A literature search revealed that different powder-bed fusion machines, such as Arcam, EOS, Concept Laser, and 3D Systems, used different powder-spreading techniques, which resulted in different powder-bed densities. The current powder-packing density using soft or hard coaters is 47%–55%, which is similar to the packing capacity at the apparent density (see Table 4) [4,7]. Other 3D printing machines use a roller technique to spread and compress the powder, which is claimed to achieve better powder-bed density and higher quality built components. It is also true that the building time would be significantly shorter if the powder-bed density was improved (from 47%–55% to close to packing capacity at a tapped density of 60%–65%, which accounts for 20%–30% density improvement).
《3.4. Tensile property》
3.4. Tensile property
Tensile coupons were printed and a universal Instron 5982 testing machine was used to carry out the test on the heat-treated tensile bars. Table 5 presents the mechanical properties of parts printed using virgin and recycled powders, including an average microhardness of 325 HV, a yield tensile strength (YTS) of 1210 MPa, an ultimate tensile strength (UTS) of 1404 MPa, and an elongation of 18.5% for the parts built using virgin powder. It is clear that the mechanical properties produced by AM superseded those produced via traditional methods . This is because a very fine microstructure (Fig. 5) was achieved due to the super-cooling effect (about 107 ℃·s–1). It is also notable that when the chemical composition of the recycled powder was analyzed, the variation between the virgin powder and the recycled powder was found to be negligible (Table 1). An insignificant slip in mechanical properties was observed when the virgin powder was recycled a number of times, as long as the recycled powder was sieved well and stored in a humidity-controlled environment .
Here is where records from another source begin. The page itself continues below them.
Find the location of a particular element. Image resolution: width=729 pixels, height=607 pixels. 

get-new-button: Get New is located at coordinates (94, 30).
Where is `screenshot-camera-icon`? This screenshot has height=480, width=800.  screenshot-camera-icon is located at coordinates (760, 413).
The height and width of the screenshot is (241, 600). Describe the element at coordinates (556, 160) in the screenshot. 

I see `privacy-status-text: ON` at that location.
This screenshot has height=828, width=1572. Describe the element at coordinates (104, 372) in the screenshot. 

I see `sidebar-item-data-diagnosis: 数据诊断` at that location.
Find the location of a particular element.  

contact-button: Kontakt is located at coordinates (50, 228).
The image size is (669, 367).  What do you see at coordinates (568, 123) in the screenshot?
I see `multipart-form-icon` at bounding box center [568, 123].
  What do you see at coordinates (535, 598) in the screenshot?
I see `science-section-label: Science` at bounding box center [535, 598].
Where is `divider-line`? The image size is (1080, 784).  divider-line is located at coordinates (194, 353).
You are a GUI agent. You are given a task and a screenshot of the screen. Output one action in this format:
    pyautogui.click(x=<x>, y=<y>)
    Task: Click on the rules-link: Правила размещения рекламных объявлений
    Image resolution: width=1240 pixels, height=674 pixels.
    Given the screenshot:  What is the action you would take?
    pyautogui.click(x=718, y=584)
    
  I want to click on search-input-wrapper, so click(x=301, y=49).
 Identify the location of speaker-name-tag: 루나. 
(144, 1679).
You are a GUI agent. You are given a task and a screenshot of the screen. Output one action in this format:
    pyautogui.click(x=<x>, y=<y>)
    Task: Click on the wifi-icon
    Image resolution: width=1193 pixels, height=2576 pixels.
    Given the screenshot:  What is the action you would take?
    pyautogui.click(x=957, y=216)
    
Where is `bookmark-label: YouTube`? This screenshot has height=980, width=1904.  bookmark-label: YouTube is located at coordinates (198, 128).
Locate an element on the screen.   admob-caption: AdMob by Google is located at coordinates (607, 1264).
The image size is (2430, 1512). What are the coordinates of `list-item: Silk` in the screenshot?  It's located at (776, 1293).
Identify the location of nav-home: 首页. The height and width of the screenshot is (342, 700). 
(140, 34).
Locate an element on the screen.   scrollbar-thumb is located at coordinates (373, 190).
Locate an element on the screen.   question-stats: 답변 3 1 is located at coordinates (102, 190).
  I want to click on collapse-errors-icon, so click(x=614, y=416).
Table 5 Mechanical properties of parts printed using the virgin and recycled IN718 powders.
AM is an emerging technology that will challenge current design limitations and open up a new way of fabricating components with complex features. The powder input must pass stringent criteria in order to meet the printing quality, dimensional accuracy, and finishing surface requirements, particularly in terms of chemical composition and powder PSD, shape, flow characteristics, and packing capability. The current IN718 powder is generally acceptable for 3D printing. It is shown that the powder can be recycled for use with proper handling, sieving, and storage. However, further optimization of the gas atomization process is essential in order to obtain more spherical particles and less satellite powder to promote better flowability and packing capability.
The authors acknowledge the financial support provided by A*STAR Additive Manufacturing Centre (AMC) Initiative: Work package 1—High temperature materials development for 3D additive manufacturing (142680088).
《Compliance with ethics guidelines》
Compliance with ethics guidelines
Quy Bau Nguyen, Mui Ling Sharon Nai, Zhiguang Zhu, Chen-Nan Sun, Jun Wei, and Wei Zhou declare that they have no conflict of interest or financial conflicts to disclose.